> **Exercise directions**
Beneath this line is the data. Output exactly the lines from the line with "Given: Click the Steam app icon" to the line with "Click the red Delete Chat history button", both ends included, and nothing more.
━━━━━ Exercise inputs ━━━━━
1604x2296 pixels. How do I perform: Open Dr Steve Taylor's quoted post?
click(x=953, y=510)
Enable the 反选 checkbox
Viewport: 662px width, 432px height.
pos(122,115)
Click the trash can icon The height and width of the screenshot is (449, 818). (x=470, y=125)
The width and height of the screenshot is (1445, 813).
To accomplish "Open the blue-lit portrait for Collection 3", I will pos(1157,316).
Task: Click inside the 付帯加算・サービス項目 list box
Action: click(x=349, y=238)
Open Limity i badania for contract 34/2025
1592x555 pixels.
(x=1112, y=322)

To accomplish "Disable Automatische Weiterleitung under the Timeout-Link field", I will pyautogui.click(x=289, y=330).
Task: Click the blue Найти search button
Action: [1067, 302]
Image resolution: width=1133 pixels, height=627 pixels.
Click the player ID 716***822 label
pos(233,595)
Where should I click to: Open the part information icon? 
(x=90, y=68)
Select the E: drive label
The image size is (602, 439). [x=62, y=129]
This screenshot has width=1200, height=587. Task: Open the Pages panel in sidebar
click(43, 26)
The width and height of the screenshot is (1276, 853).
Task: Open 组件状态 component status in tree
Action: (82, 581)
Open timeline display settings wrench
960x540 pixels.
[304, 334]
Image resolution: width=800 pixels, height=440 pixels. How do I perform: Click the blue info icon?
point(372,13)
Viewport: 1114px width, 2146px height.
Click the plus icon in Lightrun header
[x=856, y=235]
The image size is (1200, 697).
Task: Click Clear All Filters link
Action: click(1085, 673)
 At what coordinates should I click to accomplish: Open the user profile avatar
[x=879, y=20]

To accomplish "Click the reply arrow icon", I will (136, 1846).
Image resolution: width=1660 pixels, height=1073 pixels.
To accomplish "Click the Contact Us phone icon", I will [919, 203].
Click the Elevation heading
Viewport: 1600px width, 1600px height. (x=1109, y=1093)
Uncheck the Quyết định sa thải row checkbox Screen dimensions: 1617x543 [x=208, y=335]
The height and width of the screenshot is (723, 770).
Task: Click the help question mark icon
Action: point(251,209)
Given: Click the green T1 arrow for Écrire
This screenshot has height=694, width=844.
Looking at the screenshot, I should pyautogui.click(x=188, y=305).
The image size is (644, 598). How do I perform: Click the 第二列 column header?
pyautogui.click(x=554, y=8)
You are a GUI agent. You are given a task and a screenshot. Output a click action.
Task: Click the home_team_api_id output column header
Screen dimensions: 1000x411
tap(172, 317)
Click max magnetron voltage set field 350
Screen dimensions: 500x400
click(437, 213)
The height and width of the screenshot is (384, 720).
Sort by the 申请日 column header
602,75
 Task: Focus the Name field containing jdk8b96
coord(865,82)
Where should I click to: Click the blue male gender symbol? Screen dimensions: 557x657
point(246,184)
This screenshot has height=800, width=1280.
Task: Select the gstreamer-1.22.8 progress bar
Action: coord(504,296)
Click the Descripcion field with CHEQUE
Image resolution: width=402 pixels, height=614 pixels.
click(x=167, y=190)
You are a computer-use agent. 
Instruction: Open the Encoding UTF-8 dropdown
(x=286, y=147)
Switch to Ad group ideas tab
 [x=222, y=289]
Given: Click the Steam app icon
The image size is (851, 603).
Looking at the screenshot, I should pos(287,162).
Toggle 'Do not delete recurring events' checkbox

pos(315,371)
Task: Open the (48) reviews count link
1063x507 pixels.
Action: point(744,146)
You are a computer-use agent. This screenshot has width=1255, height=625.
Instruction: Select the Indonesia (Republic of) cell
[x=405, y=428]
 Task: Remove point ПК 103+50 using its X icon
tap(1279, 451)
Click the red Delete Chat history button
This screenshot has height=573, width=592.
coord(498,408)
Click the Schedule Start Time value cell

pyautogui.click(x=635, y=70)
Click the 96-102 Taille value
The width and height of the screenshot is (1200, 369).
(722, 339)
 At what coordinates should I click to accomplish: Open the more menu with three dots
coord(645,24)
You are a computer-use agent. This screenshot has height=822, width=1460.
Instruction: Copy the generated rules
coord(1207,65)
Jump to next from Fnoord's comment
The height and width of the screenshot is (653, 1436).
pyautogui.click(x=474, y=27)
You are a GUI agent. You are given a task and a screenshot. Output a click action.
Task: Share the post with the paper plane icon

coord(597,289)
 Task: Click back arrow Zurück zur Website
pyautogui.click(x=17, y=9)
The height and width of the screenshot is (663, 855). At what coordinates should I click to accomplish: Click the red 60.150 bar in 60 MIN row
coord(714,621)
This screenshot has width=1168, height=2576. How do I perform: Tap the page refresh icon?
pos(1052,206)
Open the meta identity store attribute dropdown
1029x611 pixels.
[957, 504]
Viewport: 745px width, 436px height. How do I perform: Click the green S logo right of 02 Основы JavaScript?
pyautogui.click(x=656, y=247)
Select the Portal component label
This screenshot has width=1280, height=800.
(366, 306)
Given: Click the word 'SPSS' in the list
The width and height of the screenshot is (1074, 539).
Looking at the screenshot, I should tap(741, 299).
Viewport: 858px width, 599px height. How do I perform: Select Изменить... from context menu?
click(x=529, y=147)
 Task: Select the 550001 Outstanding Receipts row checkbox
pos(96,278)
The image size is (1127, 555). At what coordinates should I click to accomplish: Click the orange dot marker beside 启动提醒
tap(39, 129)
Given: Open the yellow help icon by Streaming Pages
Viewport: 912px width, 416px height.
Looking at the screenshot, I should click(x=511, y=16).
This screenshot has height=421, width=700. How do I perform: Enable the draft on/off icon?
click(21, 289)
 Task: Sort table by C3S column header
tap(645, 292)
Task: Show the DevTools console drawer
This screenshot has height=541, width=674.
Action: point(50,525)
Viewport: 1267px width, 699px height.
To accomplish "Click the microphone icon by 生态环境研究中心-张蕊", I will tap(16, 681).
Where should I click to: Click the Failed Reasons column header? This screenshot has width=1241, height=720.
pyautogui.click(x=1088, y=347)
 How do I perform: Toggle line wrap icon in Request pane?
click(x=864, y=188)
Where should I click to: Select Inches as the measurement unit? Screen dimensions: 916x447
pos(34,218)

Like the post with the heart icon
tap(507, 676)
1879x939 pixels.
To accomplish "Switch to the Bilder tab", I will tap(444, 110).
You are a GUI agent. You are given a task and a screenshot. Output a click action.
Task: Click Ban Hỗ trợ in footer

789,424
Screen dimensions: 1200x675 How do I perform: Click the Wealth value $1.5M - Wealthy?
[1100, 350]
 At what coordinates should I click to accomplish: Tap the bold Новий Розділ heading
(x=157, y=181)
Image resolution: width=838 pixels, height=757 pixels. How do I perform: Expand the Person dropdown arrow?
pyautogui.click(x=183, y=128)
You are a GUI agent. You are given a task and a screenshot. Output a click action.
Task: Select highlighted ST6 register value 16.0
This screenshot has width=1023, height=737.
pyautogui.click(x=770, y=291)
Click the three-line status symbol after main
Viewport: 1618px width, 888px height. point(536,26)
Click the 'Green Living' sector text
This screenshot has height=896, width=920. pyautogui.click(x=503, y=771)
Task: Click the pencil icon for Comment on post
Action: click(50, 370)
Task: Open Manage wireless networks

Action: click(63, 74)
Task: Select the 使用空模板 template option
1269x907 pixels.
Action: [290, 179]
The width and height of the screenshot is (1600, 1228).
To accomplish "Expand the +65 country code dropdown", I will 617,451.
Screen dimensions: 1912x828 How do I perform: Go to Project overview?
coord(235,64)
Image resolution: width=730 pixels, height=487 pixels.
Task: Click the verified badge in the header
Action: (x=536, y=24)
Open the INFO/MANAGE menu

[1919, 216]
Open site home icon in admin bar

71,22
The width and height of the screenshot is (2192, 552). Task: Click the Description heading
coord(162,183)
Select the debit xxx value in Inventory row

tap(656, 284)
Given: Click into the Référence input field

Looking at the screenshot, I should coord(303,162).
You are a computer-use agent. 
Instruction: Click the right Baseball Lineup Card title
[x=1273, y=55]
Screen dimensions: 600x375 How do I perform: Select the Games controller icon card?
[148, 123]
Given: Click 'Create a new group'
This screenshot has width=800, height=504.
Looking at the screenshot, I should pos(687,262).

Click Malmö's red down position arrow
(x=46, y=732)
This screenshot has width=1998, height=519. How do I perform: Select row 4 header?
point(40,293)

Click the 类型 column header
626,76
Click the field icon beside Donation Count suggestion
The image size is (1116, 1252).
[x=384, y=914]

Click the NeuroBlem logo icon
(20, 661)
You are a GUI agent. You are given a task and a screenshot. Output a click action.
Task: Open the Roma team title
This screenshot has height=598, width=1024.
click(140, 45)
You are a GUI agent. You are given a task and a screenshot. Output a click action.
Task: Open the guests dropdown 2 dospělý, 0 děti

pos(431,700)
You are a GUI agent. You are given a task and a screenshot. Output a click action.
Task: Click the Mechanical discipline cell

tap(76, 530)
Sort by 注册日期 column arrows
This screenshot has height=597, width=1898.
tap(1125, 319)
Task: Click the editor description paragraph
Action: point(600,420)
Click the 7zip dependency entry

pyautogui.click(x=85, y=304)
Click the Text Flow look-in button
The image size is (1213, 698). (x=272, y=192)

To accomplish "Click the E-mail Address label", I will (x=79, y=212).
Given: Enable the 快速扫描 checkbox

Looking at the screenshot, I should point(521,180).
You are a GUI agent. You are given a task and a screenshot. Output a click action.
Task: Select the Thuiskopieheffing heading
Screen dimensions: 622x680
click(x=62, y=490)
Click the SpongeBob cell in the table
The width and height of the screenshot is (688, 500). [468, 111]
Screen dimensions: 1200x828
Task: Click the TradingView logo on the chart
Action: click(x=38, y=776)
━━━━━
> **Solution for this task**
Given: Click the Steam app icon
The image size is (851, 603).
Looking at the screenshot, I should pos(287,162).
Toggle 'Do not delete recurring events' checkbox

pos(315,371)
Task: Open the (48) reviews count link
1063x507 pixels.
Action: point(744,146)
You are a computer-use agent. This screenshot has width=1255, height=625.
Instruction: Select the Indonesia (Republic of) cell
[x=405, y=428]
 Task: Remove point ПК 103+50 using its X icon
tap(1279, 451)
Click the red Delete Chat history button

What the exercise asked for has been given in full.